__EXERCISE DETAILS__: Looking through the data, please report how many lines contain the string "width", giving nothing but the number.

__DATA FOR THE TASK__:
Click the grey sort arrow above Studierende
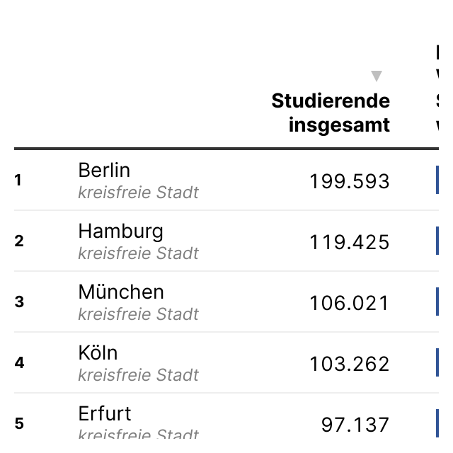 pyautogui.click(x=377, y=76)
...
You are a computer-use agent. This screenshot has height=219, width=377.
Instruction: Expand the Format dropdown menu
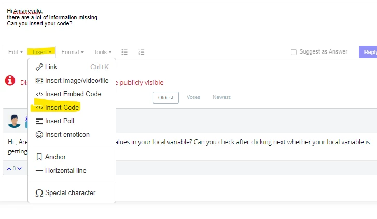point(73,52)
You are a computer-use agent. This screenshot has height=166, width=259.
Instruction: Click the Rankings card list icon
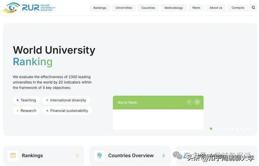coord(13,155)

__SOLUTION__: 2